The Journalism profession is particularly one of the crucial areas in which the marginalization and exclusion of women has played out most saliently in the modern Nigerian society. The representation of women in the media in Nigeria has long been an issue of major concern and one of the main areas of focus for research in mass media studies. These inquiries have focused on the way women are seen, faired and perceived by those who set media agenda in Nigeria. The issue is borne out of the subordination of women by those who control the mass media. As the problem still persists, the discourse can never cease to be carried on, hence the needs for more studies until the final solutions are found. This proposed research is yet another effort in that direction.

Background:
In Nigeria, the business of writing and reposting the news has been an exclusively male dominated industry. Though few women have ventured into the industry, the percentage of women in the journalism professional in Nigeria is exceptionally low. Those in decision-making capacity are nothing to be proud of. It is appalling to note that with all the national newspapers in Nigeria 57 of them (onlinenigeria,com) only one actually has a woman as the editor. However, some women do serve as line editors. Judging by the population of Nigeria as of 2003 of well over 90 million people, women and men are almost equal in number (63, 2491.88 male & 62,911.036 female) (httt://www.population.gov.nf/factandfigure.htm), Yet the number of women represented in the media is less than five percent. Moreover, the few that have been given the opportunity to become part of this exclusive club have had to put up with great resistance. The women have had to fight for respect, equal opportunity and credibility. The hegemony of the male gender has been accentuated by their continued dominance of the media establishment. The ability to maintain their grip on the industry has allowed them to continue to set the limits and the extent to which women are involved in decision making process in the profession.

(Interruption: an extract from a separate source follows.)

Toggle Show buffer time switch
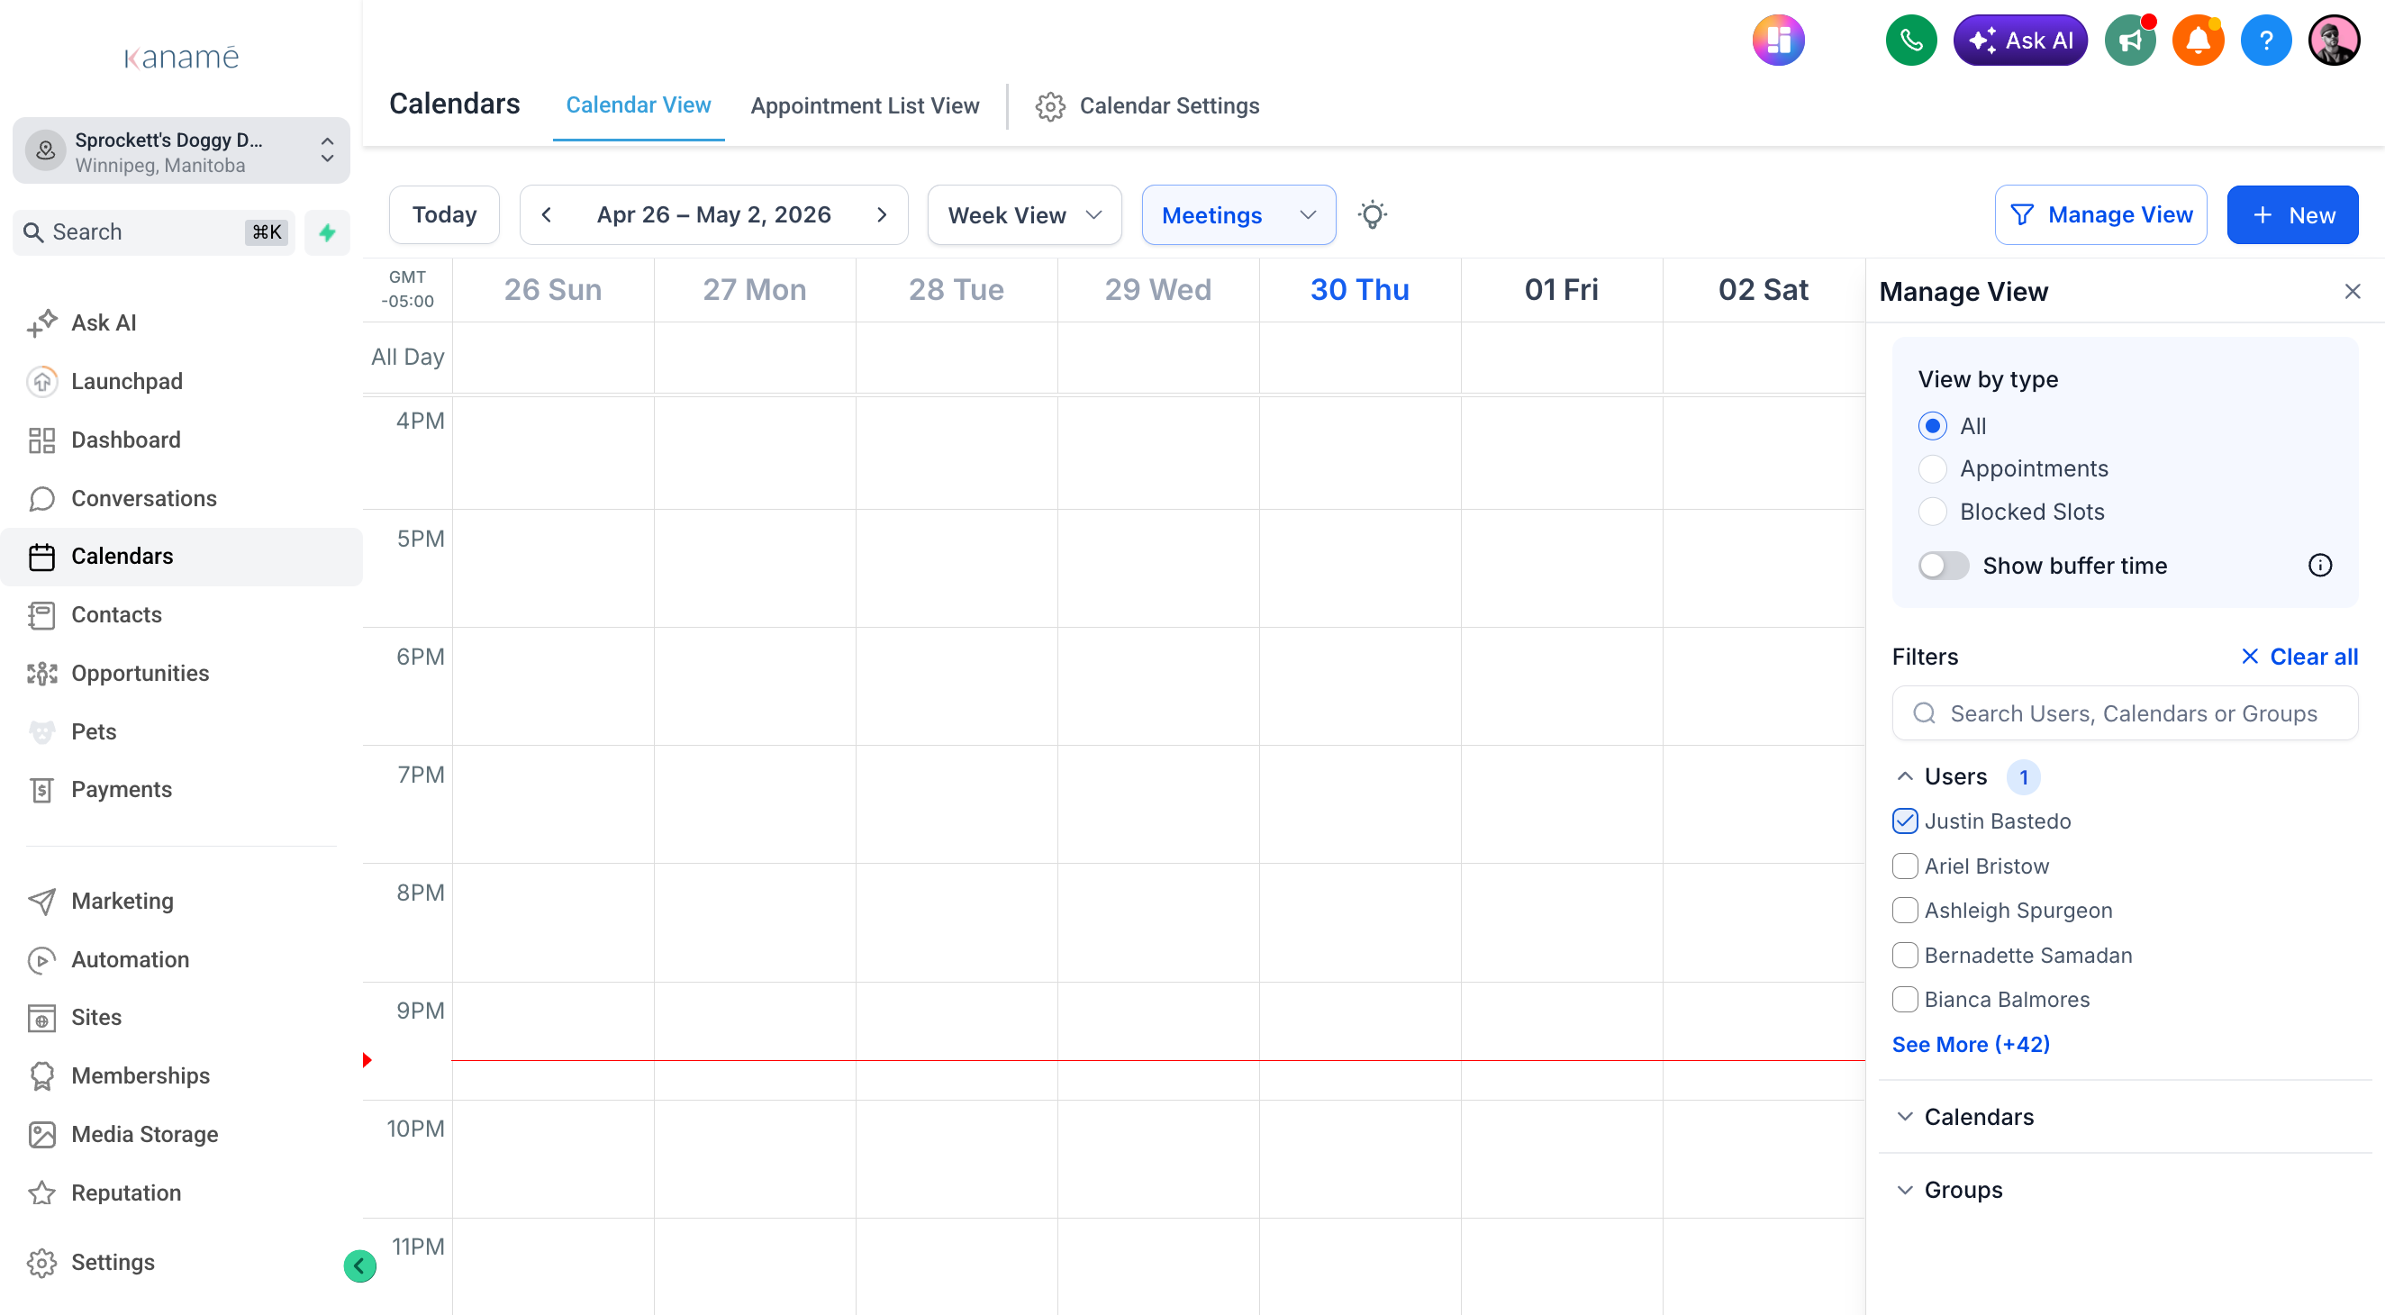The image size is (2385, 1315). pos(1942,566)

With the total lack of representation in the industry, the image of the Nigerian women that has continued to be projected in the society generally and in the Media circles in particular, has remained negative, and continued to undermine and berate or derogate the status and substance of the modern Nigerian woman. There is no appreciation for women’s role in media. The discourse and overall agenda is set such that women are viewed as pretty faces that are suitable mainly for entertainment purposes. The structure of the media content in Nigeria has continued to promote the notion that women in the media should be reserved for roles of sexuality and trivialities. This subjective representation of women in the Media industry of Nigeria is a major source of concern for many reasons. It undermines the rights of women and denies them equal opportunities of advancement. Issues of relevance to women in the agenda of human development are never initiated or fully featured in the Media content. It also denies the Nigerian society the benefit of maximizing the full potentials and human resources of the women in the national development process.

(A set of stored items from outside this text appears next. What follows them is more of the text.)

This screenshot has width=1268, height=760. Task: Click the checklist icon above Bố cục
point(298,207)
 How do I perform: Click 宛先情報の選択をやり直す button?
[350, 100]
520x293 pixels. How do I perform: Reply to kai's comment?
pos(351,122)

The present era in our human development is rightly referred to as the “Information Age”. This is a factual reference to the determinant role information plays in enabling as well as enhancing development in modern human society. The Media industry is therefore a portent tool in shaping as well as the vehicle for driving the development process in every nation. It not only plays these roles through dissemination and propagation of ideas that increase knowledge and enable change, but also by raising the right issues to shape the discourse and agenda of development. Adequate representation of all the social strata of the human population of the country is the main guarantee that the Media content and agenda will reflect issues and interests of all members of the society. This essential requirement is lacking in the Media practice in Nigeria as the women who make up such a substantial percentage of the population are excluded and marginalized. The issue of lack of adequate women participation in all sectors of the Nigerian society especially in the Media seems therefore to have a direct implication for the continued failure of development in the country. More studies are therefore necessary to search for appropriate solutions to this grave challenge to development in Nigeria.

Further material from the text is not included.